Less Consumption leads to the second point above ("when rates of industrial profit fall during recessions and otherwise"), but I think you know this already.

Anyway, yeah more discussion about consumer spending, debts, and what not is needed.

MarxSchmarx
21st September 2009, 06:24
Comrade, I failed to mention that the vocabulary used above is meant to be agitative as well as educative. Ferdinand Lassalle of old had his heart in the right place when talking about some sort of "iron law of wages," but Marx sharply criticized the Malthusian implications behind this phraseology (blame Ricardo) - both when Lassalle was alive and when he was dead (Critique of the Gotha Program).

So the phrase "iron law," despite Marx's snide about "sponges" (in his Critique), is thus used.


Good points all. It is always valuable to put the phrases and terms we use within an explicitly historical context.

In mainstream macroeconomics, I learned that "saving" (which includes saving to pay down debt) doesn't contribute to the GDP / national income formula: Consumption + Private Investment + Government Spending + Net Exports (Exports minus Imports). "Saving" actually reduces Consumption.
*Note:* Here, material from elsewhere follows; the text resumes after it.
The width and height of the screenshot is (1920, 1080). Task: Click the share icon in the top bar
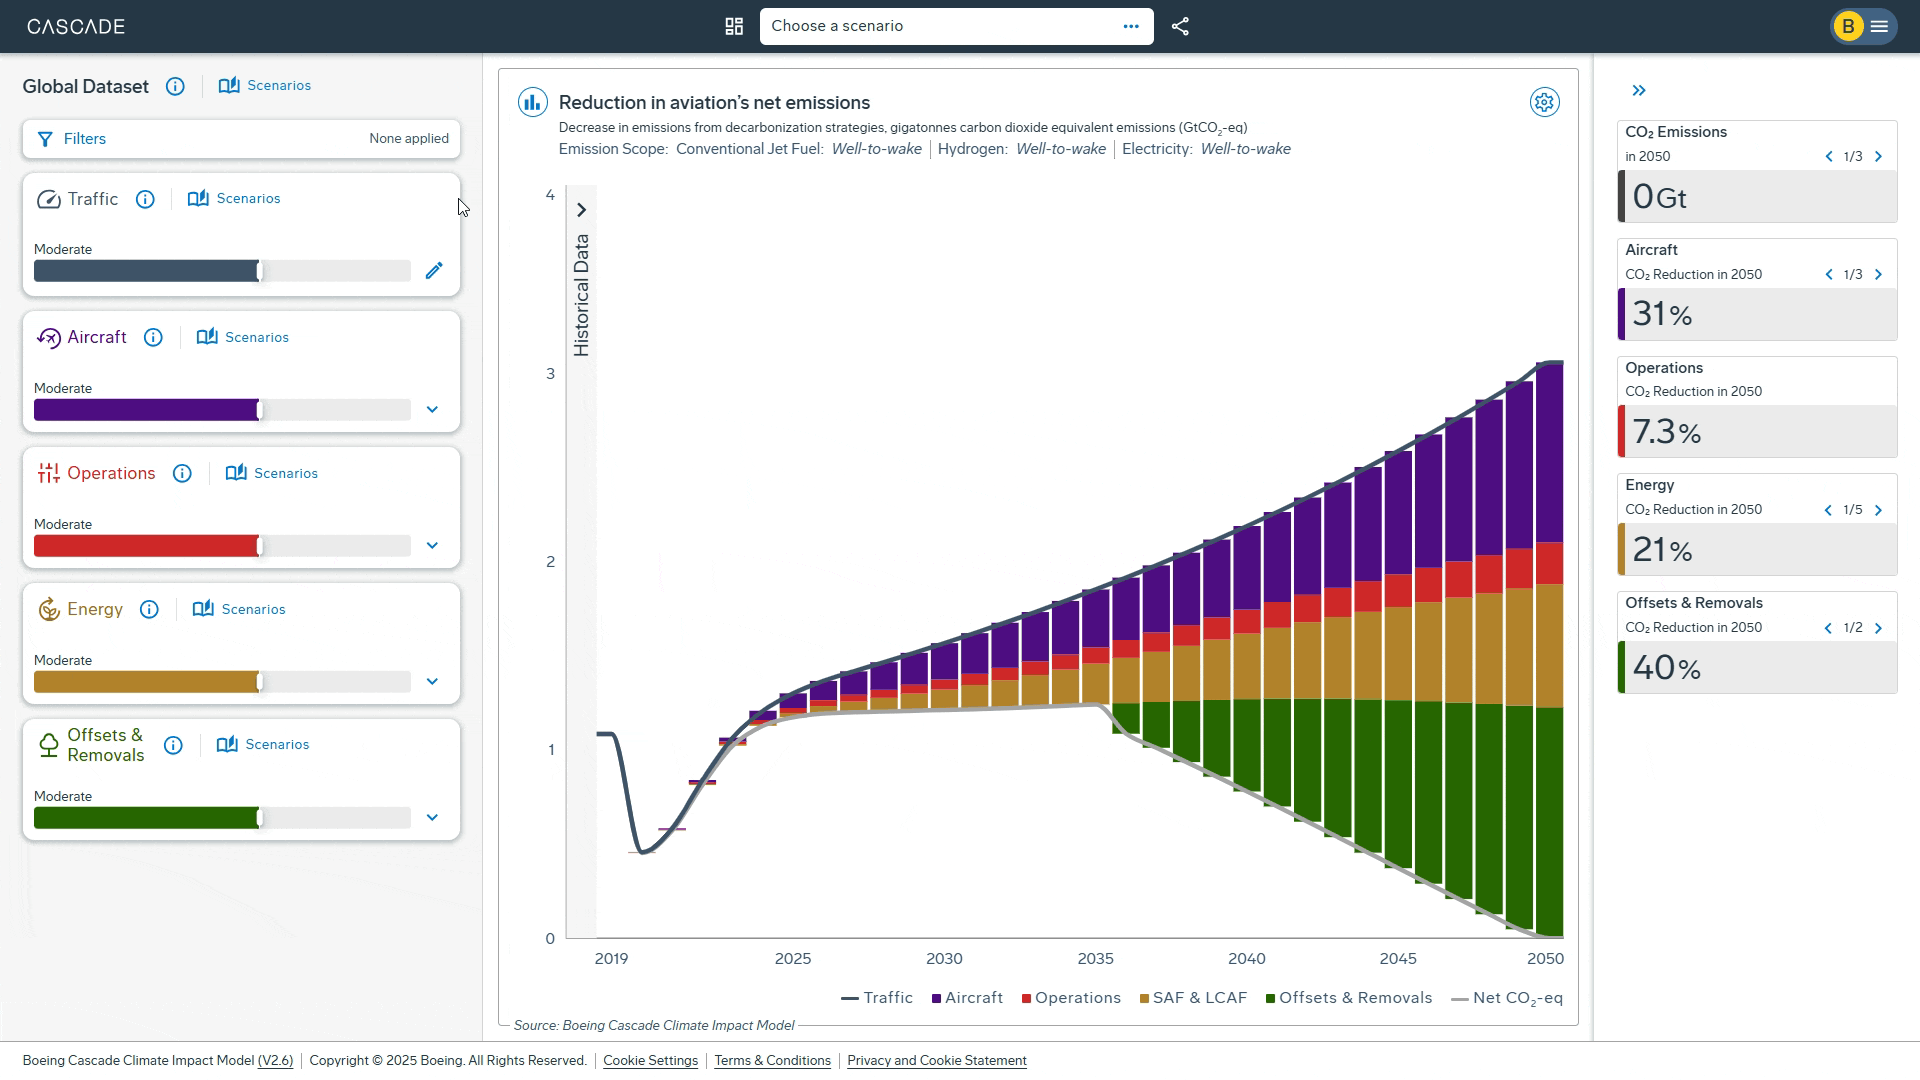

This is why the setting of interest rates is counter-cyclical. Right-wing propertarians say that this "punishes" savers.


From a macroeconomic perspective, you may have a point, though there are two responses. First, one could argue that "consumption due to debt" should legitimately be counted as consumption, or if so, deductions for future consumption/private investments should be made to account for the repayment of debt. Second, the conventional argument that


"Saving" actually reduces Consumption.

is broadly true, but in fact can be misleading. For instance, if I save, say $X to make a down payment on a house worth z*X (z>1), and consequently "purchase" the house I would have not been able to without a down payment, it is not obvious that saving must per se reduce consumption. Insofar as the traditional analysis cannot account for such transactions (which underlie many a debt related purchases), there is some serious limitations to conventional macroeconomic models.


Less Consumption leads to the second point above ("when rates of industrial profit fall during recessions and otherwise")

This itself is patently correct and you are absolutely right that it is beyond debate. One must ask, however, consumption by who? For instance, gov't consumption of military goods can increase apace despite stagnation in consumer consumption, albeit only for a relatively limited time (but for several decades this would be possible). This leads to the related question fo a "recession experienced by who". Ultimately, as capital becomes more and more liquid, recessions become localized phenomena to which the working class suffers disporportionately as capitalists simply convert their assets into regions/segments of the economy where a "recession" does not exist, as, for example, as occurred wrt military production in the US and the UK during the "recession" following dot-com bubble bursting.